Real world observations are good for tracking - then again, no guarantee any two circumstances, will be the same.

True example, I was present in the Main OR when the gentleman was brought in with a Gunshot wound.

He stuck a 4" medium frame .357 Revolver, with .357 loads in his mouth and pulled the trigger. He lived. He lost some sinus, palate and all, still he lived.

ALL the "tests" one reads "says" the .357 is "the man-stopper".

I was in the OR when this gentleman was rushed in. I was present during his Surgery. I saw him in Recovery. He is still alive.

All I am suggesting is, keep an open mind, and do not fall into Absoluteness based on any testing.
 
The Lightfield Light's shoot and group well in my rifled barrel Ithaca Deerslayer with great penetrtation and it's only a 20ga.
 
There was a post here a while back where a member shot a big pissed off blackbear with a low recoil Remington LE slug from a 14" 870. If I remember correctly the slug shattered the shoulder on the entry side, went through the heart and both lungs, then shattered the other shoulderblade and came to rest in the skin on the opposite side of the entry would.

The pigs don't get too big until you get into the swamps in Georgia and Florida, according to what my hog huntin' friends have told me.

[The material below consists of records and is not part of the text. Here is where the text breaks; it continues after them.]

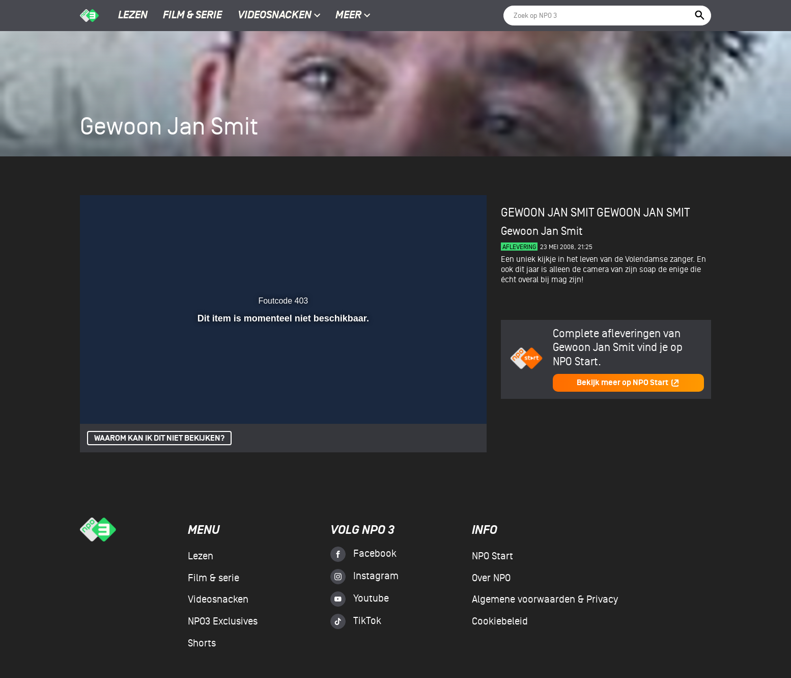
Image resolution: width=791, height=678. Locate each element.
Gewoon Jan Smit (643, 213)
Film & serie (192, 16)
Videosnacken (275, 16)
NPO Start (492, 556)
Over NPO (491, 578)
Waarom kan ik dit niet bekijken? (159, 438)
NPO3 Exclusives (223, 621)
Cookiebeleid (500, 621)
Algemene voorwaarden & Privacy (545, 599)
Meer (353, 16)
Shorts (202, 643)
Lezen (133, 16)
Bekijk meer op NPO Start (628, 383)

Any kind of slug should do......But why not just use the .45/70?
 
I also have an Ithaca Deerslayer in 12ga smoothbore. Last week I shot a deer who was facing me at the time. The slug entered the base of the neck and was recovered just under the skin behind the rear leg after it depleted the last of it's energy punching a hole through some nice steak in the rear leg. :rolleyes:
The slug was a Federal Tru-Ball. So there you go, a Federal Tru-Ball can penetrate a good . . . must be about 36 inches of deer. YMMV on hogs.
+1 on the "most accurate" comment also. The tru-Balls are the most accurate rifled slugs I have found for my deerslayer. We are talking groups half the size of any other slug I could find.
 
The Remington Tactical slug expanded to over an inch, and did not make it thru a pig I shot in a cage trap a few months back. He died in a few seconds though. In the past Brenneke have gone right thru. Federal Tru Balls seem to be much more accurate in my smooth bores when I tested them a month or so back. They are pricey for training though. I would not hesitate to buy a few boxes of them and sight in my gun with a box or so and keep the other box to go hunting if I were you!